The purpose of this analysis is to consider the U.K. AI Safety Summit’s remit ahead of the event, to highlight weaknesses and omissions. But in a spirit of balance, we will attempt to identify positive elements. The summit’s focus on multilateral international collaboration is important as AI knows no boundaries and many (but not all) impacts operate at a global level or have ramifications that extend across borders and international supply chains. This is one of the reasons the U.K. invited China to participate in the AI Safety Summit, a move that has been criticized in some quarters but in Omdia’s view is a sensible thing to do, even if it turns out that China does not attend. China has deep AI expertise with big ambitions and excluding it from a conversation on AI risks and mitigations would be short-sighted.

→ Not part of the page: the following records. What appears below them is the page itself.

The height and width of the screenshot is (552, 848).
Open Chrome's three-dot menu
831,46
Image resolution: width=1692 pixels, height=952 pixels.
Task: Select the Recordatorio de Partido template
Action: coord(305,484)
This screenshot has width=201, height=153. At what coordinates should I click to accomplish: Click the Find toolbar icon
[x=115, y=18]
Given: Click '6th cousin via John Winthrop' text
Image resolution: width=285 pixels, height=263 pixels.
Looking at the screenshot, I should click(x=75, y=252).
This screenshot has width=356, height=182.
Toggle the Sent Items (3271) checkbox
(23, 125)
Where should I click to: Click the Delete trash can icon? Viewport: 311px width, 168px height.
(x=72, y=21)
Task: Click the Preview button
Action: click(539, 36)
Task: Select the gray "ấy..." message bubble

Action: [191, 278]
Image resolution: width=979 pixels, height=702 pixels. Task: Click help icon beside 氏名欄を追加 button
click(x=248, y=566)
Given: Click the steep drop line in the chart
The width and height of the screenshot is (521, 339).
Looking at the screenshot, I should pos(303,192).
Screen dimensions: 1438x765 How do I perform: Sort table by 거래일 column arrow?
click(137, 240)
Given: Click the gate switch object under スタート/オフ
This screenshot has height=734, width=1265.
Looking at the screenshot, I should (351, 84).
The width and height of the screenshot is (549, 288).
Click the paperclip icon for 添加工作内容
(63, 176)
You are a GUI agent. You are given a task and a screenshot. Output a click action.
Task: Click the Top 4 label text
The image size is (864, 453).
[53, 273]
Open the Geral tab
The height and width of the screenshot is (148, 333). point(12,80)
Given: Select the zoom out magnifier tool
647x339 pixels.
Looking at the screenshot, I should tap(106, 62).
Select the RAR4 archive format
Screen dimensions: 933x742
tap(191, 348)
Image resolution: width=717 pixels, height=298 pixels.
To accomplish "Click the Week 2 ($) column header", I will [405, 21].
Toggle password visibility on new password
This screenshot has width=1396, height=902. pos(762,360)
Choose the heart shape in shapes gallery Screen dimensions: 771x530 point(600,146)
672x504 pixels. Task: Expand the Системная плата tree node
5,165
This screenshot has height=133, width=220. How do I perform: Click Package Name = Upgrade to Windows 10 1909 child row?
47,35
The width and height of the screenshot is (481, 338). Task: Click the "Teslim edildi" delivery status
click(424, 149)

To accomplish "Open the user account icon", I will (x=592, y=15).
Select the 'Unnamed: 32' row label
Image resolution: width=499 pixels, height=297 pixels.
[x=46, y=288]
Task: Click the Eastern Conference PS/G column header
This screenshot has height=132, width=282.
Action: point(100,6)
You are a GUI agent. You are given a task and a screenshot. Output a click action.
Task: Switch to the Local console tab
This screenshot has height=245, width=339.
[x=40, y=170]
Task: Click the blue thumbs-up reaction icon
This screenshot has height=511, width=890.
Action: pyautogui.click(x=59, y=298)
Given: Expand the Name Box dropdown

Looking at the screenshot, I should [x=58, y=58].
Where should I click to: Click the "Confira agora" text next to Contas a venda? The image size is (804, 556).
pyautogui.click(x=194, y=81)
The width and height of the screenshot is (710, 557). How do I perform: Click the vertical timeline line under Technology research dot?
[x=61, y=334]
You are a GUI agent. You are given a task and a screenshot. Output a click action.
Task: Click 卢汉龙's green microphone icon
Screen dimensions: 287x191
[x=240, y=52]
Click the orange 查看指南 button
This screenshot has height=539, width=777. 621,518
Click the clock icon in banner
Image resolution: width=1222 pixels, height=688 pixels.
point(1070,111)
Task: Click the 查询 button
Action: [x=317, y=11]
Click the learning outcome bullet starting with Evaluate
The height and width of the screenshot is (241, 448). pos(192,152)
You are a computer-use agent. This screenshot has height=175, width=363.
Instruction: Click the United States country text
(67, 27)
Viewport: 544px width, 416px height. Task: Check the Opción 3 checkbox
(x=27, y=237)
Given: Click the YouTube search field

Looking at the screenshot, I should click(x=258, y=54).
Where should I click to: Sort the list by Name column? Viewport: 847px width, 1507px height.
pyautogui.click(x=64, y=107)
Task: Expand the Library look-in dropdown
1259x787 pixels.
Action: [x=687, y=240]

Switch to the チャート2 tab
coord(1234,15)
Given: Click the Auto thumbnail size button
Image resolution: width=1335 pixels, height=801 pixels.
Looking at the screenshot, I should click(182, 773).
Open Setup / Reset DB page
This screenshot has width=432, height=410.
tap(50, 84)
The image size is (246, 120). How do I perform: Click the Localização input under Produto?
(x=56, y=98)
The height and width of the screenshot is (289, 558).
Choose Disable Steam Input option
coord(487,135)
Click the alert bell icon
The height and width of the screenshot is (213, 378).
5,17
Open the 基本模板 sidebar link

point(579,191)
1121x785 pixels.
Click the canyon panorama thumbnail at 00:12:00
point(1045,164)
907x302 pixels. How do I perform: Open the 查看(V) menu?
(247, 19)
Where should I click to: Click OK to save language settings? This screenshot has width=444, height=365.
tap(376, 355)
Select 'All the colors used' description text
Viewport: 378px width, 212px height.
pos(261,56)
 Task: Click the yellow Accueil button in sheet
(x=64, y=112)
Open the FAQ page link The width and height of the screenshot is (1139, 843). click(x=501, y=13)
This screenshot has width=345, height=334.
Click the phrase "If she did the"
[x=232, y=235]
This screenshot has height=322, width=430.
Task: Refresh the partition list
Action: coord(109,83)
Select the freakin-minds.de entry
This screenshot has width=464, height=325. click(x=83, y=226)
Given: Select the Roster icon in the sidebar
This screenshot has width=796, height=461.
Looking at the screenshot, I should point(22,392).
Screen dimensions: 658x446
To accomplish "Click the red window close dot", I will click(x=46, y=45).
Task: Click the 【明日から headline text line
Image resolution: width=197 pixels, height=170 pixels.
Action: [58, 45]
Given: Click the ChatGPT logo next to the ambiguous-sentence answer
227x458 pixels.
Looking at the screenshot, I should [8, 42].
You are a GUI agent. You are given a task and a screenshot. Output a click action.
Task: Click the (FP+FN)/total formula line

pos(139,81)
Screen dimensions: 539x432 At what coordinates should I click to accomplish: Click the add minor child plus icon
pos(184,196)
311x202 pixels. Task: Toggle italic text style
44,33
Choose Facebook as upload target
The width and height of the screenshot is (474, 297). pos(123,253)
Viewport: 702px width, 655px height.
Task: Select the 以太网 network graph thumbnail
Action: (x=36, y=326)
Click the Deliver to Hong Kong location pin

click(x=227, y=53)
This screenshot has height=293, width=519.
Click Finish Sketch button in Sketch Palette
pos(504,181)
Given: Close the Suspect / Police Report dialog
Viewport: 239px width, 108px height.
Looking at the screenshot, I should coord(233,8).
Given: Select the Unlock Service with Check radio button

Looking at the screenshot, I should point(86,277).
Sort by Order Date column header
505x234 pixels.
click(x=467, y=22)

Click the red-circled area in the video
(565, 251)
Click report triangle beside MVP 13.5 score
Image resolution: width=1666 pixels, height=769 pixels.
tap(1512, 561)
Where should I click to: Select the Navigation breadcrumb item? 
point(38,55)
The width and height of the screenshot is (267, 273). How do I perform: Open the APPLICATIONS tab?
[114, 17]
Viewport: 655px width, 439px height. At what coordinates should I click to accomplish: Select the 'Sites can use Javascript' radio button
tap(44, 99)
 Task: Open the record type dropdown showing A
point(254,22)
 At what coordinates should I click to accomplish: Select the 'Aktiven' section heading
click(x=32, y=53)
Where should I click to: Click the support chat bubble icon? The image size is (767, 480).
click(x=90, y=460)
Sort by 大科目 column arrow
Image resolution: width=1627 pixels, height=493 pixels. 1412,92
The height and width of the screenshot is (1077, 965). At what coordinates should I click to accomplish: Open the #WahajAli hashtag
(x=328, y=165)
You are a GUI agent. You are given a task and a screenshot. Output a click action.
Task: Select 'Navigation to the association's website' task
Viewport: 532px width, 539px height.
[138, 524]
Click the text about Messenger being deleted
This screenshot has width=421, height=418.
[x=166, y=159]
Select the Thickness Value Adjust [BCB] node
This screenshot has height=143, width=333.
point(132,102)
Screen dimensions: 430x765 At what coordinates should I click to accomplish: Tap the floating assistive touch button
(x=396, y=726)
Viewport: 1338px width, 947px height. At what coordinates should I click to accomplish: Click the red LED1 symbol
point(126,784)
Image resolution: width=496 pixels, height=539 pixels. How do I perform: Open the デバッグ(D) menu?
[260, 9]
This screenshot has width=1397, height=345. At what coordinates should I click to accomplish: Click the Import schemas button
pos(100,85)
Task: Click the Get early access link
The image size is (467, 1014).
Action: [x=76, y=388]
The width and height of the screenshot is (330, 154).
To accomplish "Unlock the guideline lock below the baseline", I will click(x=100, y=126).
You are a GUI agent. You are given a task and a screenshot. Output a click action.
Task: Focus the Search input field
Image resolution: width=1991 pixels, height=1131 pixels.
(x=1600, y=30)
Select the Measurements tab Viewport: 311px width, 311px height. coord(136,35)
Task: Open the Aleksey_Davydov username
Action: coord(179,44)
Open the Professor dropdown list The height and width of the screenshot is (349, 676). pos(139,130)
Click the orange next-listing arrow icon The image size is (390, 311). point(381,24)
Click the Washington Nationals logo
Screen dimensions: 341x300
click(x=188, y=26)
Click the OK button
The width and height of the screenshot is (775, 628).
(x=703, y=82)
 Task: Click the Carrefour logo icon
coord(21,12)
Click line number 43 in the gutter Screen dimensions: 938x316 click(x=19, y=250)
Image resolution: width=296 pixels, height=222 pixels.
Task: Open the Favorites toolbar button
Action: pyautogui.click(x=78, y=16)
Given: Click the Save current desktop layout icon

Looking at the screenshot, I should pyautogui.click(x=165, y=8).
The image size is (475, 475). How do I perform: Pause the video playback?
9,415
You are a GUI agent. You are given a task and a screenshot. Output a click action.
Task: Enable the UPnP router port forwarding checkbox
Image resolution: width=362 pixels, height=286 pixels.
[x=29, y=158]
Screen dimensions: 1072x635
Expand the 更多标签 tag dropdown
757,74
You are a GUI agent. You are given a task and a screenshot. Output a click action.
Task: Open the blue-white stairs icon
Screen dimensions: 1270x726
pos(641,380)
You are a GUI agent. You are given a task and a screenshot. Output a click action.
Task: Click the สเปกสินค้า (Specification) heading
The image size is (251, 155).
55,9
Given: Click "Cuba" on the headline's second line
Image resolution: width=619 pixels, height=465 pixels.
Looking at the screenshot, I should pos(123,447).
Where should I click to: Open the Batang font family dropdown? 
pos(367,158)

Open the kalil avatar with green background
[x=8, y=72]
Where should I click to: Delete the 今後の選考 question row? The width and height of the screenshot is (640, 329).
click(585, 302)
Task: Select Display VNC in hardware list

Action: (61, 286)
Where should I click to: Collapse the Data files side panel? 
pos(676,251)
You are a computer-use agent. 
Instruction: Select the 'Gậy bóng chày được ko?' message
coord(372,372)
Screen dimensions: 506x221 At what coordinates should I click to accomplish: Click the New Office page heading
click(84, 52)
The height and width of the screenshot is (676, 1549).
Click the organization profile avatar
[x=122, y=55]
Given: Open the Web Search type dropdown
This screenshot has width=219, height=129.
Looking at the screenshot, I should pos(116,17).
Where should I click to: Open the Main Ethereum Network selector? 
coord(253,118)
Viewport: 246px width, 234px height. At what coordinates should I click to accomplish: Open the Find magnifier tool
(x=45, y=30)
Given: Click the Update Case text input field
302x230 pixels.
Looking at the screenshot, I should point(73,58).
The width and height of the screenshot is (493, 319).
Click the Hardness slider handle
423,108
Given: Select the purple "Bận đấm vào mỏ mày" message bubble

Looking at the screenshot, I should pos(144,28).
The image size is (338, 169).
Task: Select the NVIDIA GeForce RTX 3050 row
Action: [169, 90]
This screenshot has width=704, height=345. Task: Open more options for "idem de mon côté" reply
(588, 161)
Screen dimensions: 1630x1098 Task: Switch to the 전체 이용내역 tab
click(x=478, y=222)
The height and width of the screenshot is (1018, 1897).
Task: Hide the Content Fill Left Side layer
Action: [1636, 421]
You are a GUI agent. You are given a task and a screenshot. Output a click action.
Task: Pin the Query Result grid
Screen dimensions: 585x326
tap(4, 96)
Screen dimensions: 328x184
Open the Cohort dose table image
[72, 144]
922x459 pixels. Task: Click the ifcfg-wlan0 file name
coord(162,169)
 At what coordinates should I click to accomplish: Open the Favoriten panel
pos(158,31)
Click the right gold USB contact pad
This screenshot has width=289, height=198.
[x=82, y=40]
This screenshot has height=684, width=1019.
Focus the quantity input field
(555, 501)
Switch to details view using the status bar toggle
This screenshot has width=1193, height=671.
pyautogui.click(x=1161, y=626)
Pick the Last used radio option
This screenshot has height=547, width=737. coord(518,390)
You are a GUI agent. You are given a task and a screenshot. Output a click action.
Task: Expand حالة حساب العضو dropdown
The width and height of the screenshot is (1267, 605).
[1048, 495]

U.K. Prime Minister Rishi Sunak is hoping the AI Safety Summit will position the U.K. as leading an international charge to mitigate risks from advanced AI. This may seem over-reaching for a medium-sized country in a challenging economic state that is no longer part of the European Union and is lagging on AI regulation compared to many other countries (e.g., China) and regions (e.g., the EU). There are also initiatives in motion from the UN, OECD and G7 nations that are already looking at multilateral frameworks for governing AI. The AI Safety Summit will not make the U.K./government head of the international AI table, but at least it is trying to get a seat at the table and make its presence felt.
The five objectives for the U.K. AI Safety Summit are highly ambitious and include fostering international collaboration on frontier model research and safety, and identifying actions that individual organizations should take to improve AI safety. The U.K. AI Safety Summit alone is unlikely to achieve these goals and it is best viewed as a first step. The announcement of a new U.K. AI Safety Institute is an example of such a first step, as is Sunak’s goal to have summit participants get behind his proposal for an international body that will monitor AI frontier model developments. We also expect Sunak to announce a follow-on Safety Summits for 2024.
The summit has certainly succeeded in stimulating debate and shining a light on important issues. It has also spawned a wide range of parallel events in the U.K. under the umbrella of the AI Fringe. The AI Fringe has an important role to play as it is addressing issues that appear to be missing from the official summit agenda (e.g., a deep dive on AI and the environment) and is open to the public so has an inclusive, diverse remit missing from the U.K. AI Safety Summit.
The U.K. AI Safety Summit will ultimately be about exploration, identifying issues and suggesting processes rather than agreeing concrete actions or governance frameworks and milestones. Expecting otherwise is unrealistic. Multilateral collaboration and agreement at an international level is notoriously difficult. The EU AI Act illustrates this at a regional level. The European Union’s AI Act was first tabled in 2021 and has been dogged by disagreements, subject to multiple revisions and is still not completely finalized.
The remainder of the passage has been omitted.